EXERCISE DIRECTIONS:
The listing must be copied out in full and exactly; no images go with it.

Content starts

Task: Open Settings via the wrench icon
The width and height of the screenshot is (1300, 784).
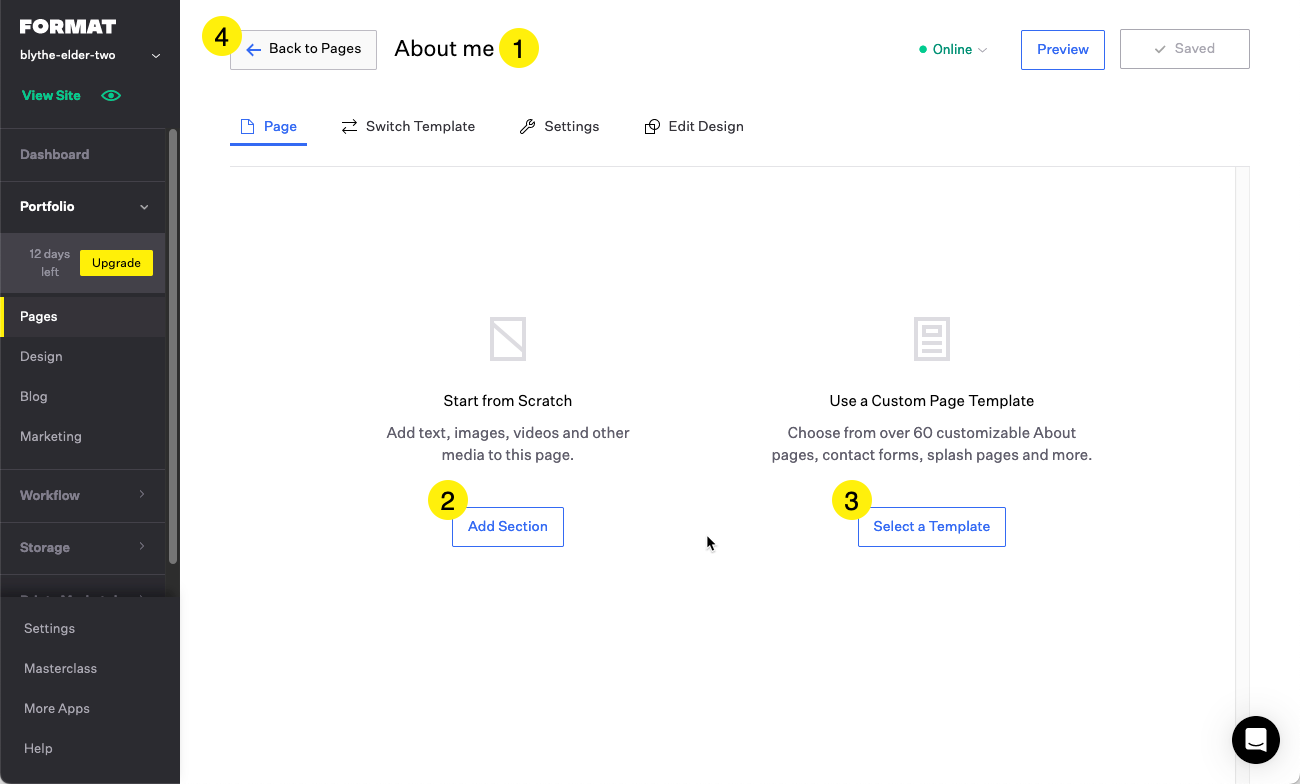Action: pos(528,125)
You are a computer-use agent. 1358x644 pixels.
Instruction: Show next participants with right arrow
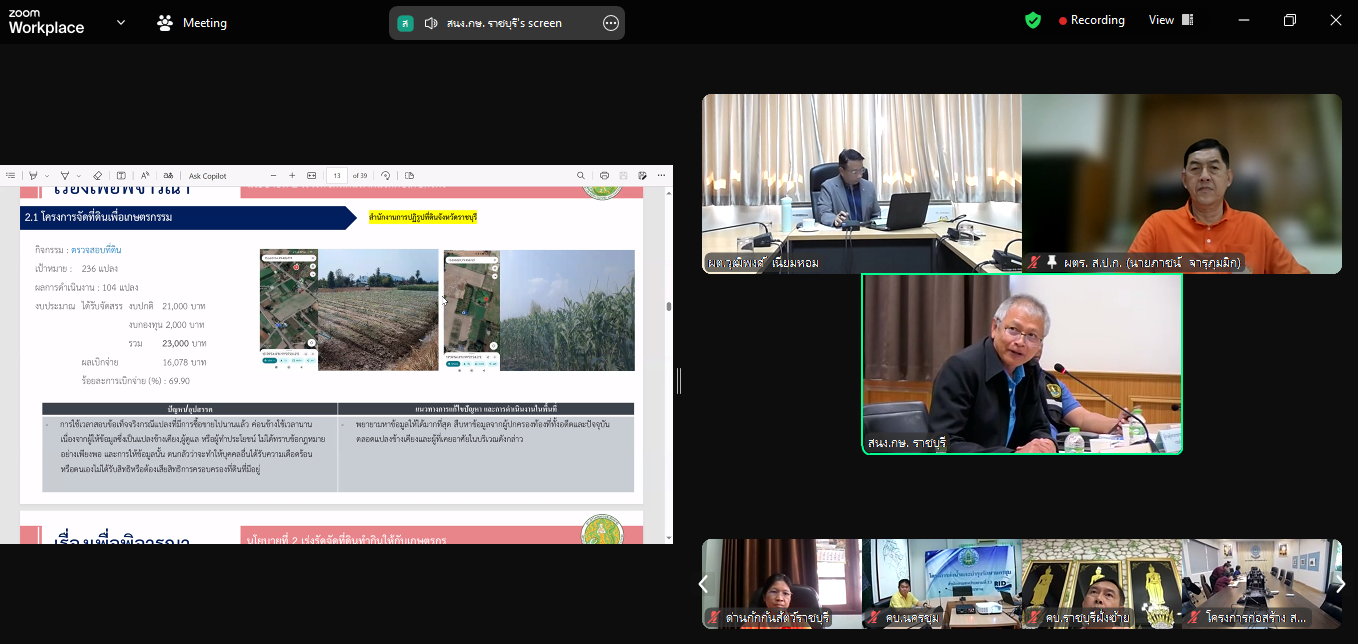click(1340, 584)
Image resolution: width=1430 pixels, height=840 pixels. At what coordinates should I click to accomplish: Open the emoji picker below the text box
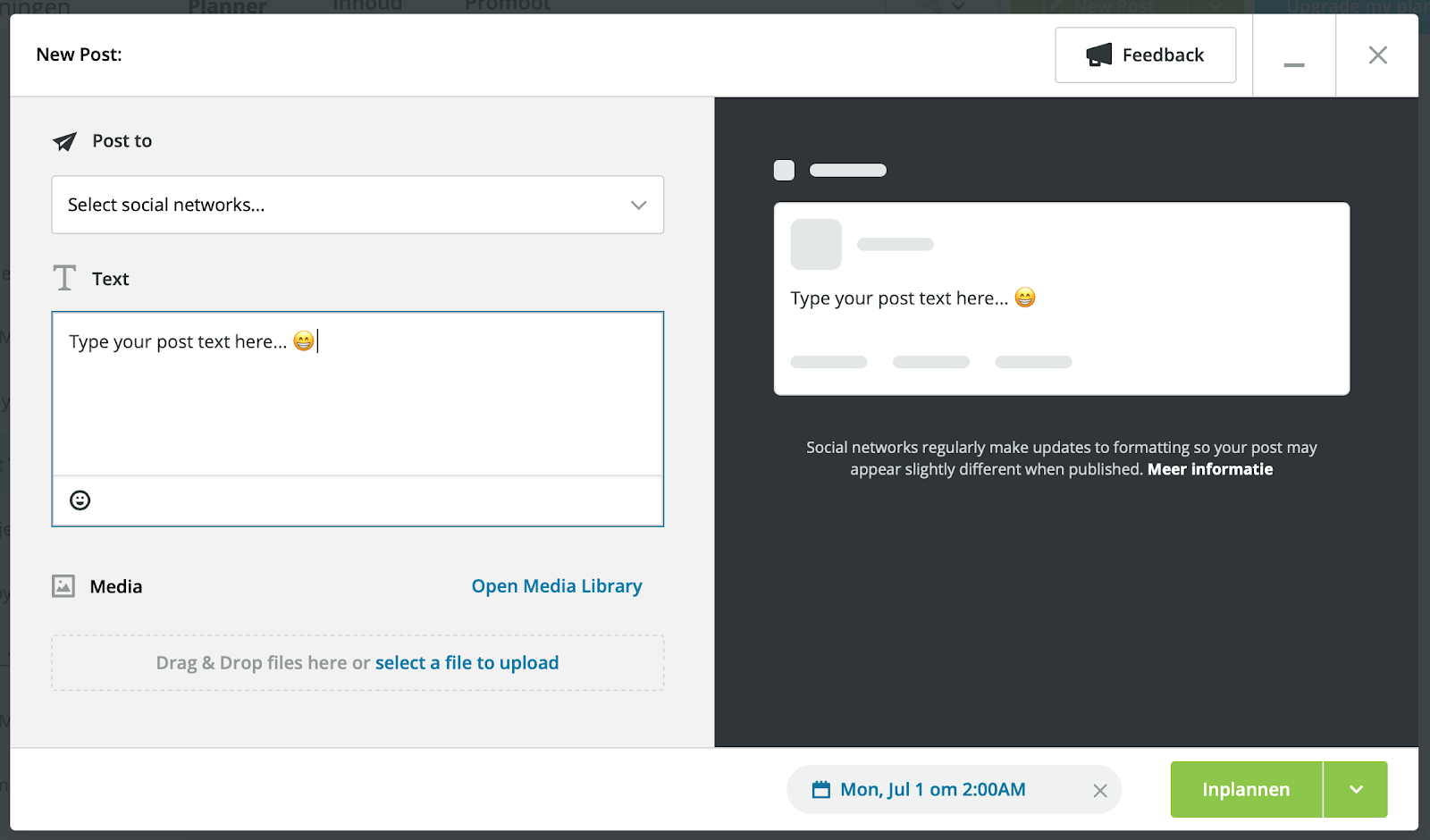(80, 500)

Content ends

SOLUTION:
Task: Open Settings via the wrench icon
The width and height of the screenshot is (1300, 784).
Action: pos(528,125)
You are a computer-use agent. 1358x644 pixels.
Instruction: Show next participants with right arrow
click(1340, 584)
Image resolution: width=1430 pixels, height=840 pixels. At what coordinates should I click to accomplish: Open the emoji picker below the text box
(80, 500)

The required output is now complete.